Dentistry in the UK has a history of being a white, mostly male, middle-class profession. While this has changed over recent years, the upper echelons of dentistry predominantly fall into this stereotype. Given the current discussions regarding diversity in dentistry, to which I have contributed, it is clear we should also be paying more attention to these class issues.

I was born and raised into a white, working-class family in the rural county of Lincolnshire. My route through dental school was supported by the then government policy of maintenance grants and paid tuition fees. I was the first member of my immediate family to go to university, and my VT salary of around £28,000 at the time seemed like a king's ransom. While I wasn't the only working-class person at dental school, it was clear that most entrants had come from middle-class backgrounds and many were privately educated.

What difference does your social upbringing make to the way you perceive dentistry? Speaking to friends who work in areas of high social deprivation, it's clear to see that a cohort of their patients has to make difficult decisions around their dentistry. For some patients, the difference between Band 1 and Band 2 NHS charges means choosing between having the dentistry they need or putting food on the table. The vast majority of entrants into dental school won't have had this experience and may be unable to relate to this level of deprivation, leading to knock-on effects on patient relationships and treatment.
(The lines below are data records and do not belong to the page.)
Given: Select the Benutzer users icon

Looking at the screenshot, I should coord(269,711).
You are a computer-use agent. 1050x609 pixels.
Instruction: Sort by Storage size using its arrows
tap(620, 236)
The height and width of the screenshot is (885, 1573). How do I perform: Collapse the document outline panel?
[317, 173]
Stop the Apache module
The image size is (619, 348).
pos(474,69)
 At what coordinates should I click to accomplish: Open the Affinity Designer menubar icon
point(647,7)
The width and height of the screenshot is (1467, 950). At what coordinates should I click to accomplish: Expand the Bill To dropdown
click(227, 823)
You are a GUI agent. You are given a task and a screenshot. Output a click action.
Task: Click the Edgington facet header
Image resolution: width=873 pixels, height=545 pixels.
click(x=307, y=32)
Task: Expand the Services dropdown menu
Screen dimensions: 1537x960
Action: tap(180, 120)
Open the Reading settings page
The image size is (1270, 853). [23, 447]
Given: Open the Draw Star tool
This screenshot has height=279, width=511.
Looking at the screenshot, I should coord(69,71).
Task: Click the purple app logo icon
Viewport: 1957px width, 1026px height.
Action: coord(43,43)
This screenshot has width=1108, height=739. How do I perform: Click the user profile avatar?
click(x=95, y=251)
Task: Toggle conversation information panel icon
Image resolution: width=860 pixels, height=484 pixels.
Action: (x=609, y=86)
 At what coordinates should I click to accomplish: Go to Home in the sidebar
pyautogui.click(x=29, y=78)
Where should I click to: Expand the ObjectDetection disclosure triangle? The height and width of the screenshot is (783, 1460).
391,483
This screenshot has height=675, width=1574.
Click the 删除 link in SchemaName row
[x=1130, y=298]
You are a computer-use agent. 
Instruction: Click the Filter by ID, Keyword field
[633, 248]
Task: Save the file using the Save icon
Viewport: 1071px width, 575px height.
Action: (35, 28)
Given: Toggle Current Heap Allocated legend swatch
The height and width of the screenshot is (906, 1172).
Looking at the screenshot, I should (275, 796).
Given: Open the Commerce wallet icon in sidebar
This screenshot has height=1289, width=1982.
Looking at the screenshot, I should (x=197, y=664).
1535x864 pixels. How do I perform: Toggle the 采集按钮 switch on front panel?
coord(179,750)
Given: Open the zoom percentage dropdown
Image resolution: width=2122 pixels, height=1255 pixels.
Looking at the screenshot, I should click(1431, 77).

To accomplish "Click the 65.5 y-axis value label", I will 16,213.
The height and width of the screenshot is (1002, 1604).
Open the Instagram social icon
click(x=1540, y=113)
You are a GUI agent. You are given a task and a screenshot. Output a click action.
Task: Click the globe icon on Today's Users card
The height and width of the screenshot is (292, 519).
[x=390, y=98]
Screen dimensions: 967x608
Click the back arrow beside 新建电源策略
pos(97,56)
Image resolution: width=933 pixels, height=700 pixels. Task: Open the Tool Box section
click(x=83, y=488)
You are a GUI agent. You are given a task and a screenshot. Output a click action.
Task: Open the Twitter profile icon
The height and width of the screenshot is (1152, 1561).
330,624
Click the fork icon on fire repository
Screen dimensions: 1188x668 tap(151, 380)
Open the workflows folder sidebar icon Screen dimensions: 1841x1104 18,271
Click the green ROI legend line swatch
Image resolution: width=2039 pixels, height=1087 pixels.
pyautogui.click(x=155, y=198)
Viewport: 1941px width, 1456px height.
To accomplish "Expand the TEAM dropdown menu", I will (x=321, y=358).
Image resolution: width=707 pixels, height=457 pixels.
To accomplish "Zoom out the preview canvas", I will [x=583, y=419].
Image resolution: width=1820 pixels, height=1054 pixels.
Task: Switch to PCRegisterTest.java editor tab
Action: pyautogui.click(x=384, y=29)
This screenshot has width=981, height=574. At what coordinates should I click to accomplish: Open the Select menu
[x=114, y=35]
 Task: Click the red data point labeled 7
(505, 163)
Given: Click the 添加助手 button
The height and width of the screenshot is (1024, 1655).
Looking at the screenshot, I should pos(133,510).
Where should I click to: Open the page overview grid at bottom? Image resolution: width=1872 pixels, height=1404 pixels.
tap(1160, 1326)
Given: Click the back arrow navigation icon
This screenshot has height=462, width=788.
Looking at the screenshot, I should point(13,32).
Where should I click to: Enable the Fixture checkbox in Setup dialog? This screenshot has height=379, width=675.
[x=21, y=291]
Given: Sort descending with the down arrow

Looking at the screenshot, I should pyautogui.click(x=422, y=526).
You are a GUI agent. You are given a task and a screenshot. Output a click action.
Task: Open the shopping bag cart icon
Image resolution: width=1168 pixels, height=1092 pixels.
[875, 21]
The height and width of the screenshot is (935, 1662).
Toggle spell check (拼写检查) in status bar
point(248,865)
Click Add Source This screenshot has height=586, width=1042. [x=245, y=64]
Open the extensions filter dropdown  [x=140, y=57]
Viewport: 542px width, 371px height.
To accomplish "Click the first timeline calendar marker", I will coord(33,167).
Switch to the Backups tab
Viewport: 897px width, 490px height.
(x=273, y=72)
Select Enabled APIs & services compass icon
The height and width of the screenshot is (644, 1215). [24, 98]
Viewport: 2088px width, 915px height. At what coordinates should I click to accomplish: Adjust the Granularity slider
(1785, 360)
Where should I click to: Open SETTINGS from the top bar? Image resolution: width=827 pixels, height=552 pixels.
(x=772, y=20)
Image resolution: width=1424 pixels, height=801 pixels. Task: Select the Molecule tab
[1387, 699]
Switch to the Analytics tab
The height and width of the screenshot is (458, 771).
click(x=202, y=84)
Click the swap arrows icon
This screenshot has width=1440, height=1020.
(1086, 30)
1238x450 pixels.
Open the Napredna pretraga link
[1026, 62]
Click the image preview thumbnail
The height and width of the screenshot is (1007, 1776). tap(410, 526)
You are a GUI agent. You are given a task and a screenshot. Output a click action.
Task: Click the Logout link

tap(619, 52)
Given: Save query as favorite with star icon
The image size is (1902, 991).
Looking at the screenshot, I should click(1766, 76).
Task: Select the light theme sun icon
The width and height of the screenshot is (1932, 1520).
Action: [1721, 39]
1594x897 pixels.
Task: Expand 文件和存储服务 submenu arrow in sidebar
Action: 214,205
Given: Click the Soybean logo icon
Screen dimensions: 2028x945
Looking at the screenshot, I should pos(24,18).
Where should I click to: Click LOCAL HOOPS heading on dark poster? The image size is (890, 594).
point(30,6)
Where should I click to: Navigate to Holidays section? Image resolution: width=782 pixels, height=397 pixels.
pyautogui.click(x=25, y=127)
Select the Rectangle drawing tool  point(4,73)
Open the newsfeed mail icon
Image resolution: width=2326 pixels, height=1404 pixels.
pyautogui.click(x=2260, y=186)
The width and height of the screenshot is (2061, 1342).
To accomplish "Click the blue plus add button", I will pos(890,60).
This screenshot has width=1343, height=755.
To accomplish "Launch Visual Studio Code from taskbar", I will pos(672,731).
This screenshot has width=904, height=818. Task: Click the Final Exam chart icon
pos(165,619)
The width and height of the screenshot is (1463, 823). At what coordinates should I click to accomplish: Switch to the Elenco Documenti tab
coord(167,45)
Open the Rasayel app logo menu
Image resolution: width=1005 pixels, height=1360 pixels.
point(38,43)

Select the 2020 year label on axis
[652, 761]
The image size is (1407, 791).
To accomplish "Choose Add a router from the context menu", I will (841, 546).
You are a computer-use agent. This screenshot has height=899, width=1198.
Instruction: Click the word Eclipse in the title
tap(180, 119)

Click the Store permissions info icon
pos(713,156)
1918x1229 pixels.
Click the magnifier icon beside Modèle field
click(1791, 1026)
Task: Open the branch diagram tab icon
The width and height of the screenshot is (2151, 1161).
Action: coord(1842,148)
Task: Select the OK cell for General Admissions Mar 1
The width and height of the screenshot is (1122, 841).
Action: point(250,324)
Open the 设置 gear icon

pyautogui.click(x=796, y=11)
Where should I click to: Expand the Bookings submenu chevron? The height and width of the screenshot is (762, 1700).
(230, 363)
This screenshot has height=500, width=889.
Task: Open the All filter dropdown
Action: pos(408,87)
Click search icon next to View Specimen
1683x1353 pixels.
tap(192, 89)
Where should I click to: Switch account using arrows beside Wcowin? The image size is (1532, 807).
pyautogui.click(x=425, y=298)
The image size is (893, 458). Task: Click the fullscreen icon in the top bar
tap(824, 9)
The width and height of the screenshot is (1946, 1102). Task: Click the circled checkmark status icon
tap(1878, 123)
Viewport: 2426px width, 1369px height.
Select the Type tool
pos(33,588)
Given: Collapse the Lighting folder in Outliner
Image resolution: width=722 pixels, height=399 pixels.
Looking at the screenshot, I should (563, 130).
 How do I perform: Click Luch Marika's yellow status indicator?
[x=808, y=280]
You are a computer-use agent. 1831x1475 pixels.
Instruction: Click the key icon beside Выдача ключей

I may have entered dental school as working-class, but it's not an accurate description of myself or many other members of the profession now. Whether we like it or not, we are de facto middle-class. And as a white male, I now have a reasonably easy route through the profession, largely unaffected by discrimination. My working-class upbringing acted as a bottleneck rather than a barrier to entry into dentistry. This can't be said for traits such as race, gender and ethnicity. Perhaps what's really important is how class interacts with these other attributes to modify the discrimination we already see.

Once again, we can see that having a diverse profession, and understanding how that diversity benefits the profession, also benefits patients.